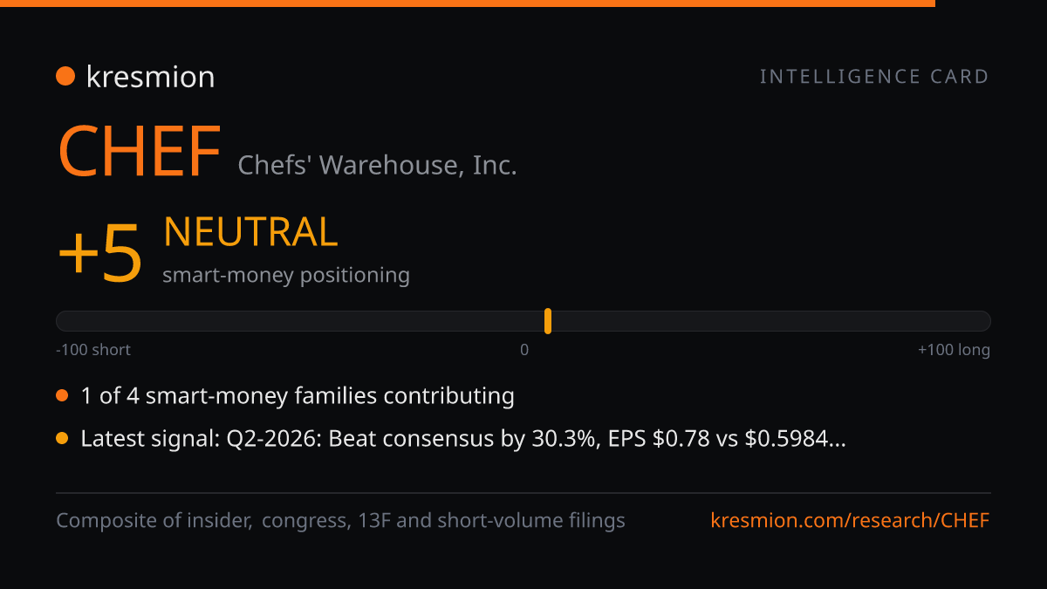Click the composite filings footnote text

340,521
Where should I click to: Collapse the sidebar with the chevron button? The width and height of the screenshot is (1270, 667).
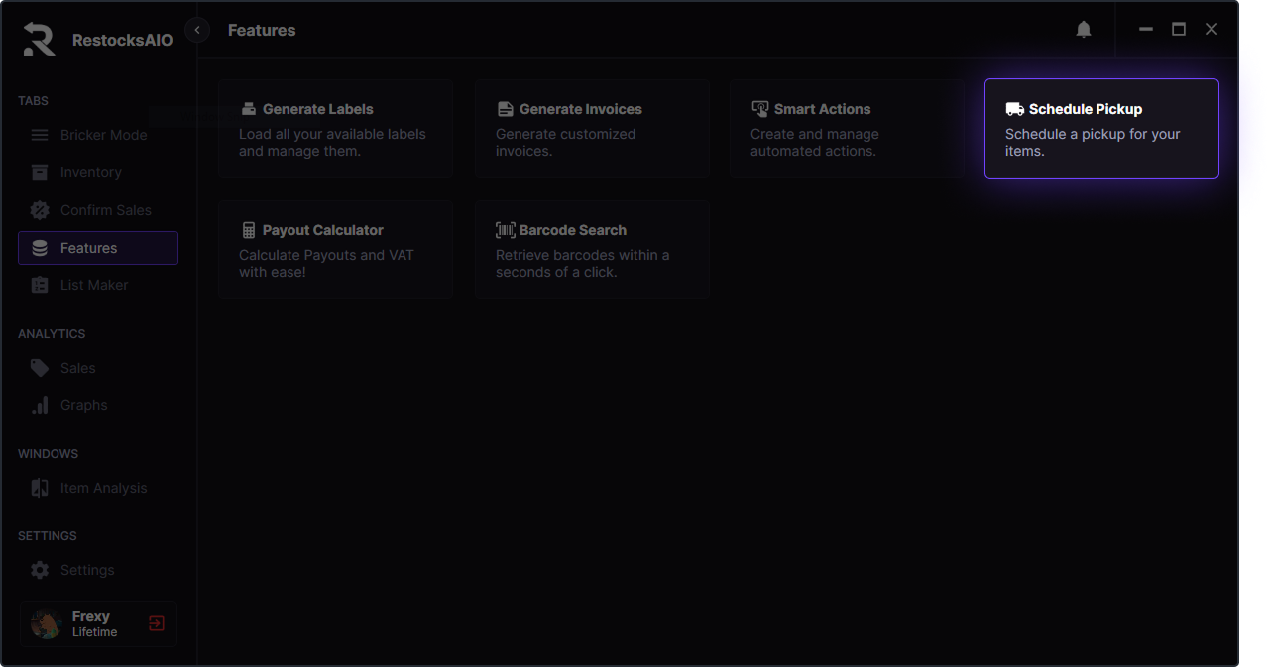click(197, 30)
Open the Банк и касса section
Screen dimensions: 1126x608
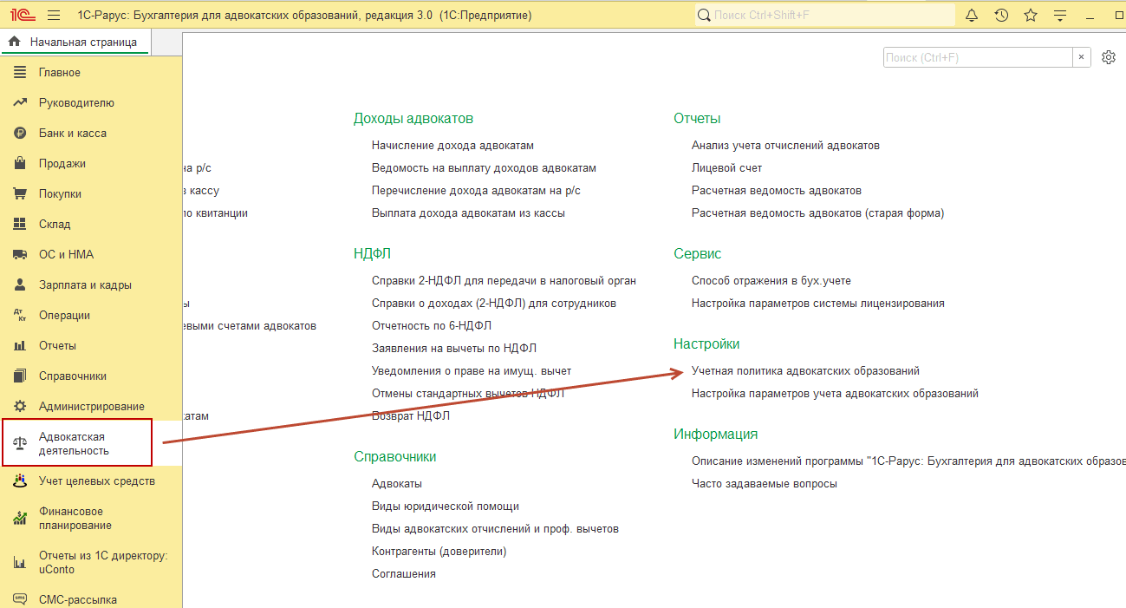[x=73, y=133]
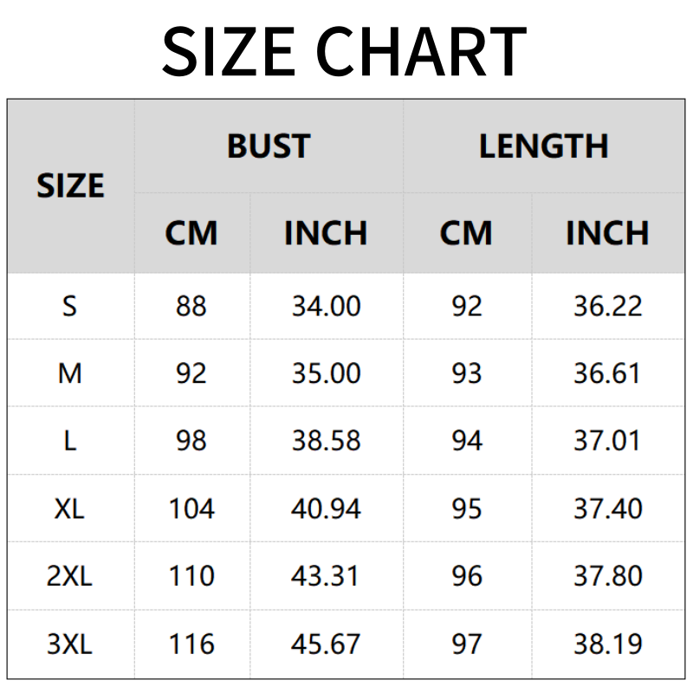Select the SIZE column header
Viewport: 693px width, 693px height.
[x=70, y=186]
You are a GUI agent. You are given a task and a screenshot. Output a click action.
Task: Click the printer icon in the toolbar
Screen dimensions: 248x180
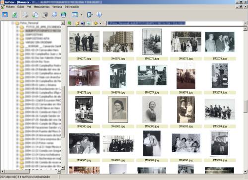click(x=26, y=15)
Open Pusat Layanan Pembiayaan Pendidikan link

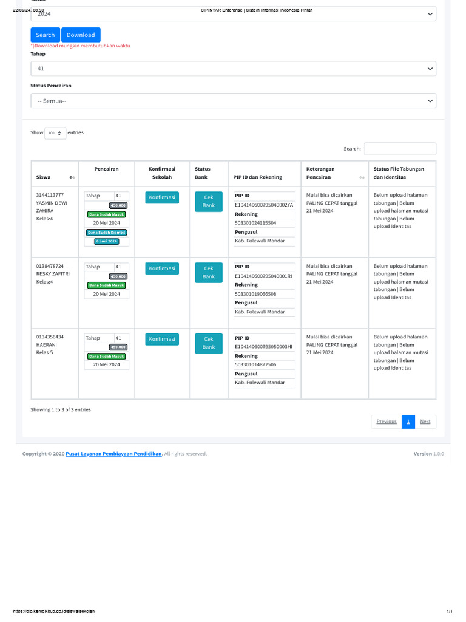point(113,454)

= = =

Brief: The copy must begin with the line containing "You are a GUI", end with the last line of the material, match each line exactly, and hold no pictures.

Solution:
You are a GUI agent. You are given a task and a screenshot. Output a click action.
Task: Click the printer icon in the toolbar
Screen dimensions: 248x180
click(x=26, y=15)
Open Pusat Layanan Pembiayaan Pendidikan link

point(113,454)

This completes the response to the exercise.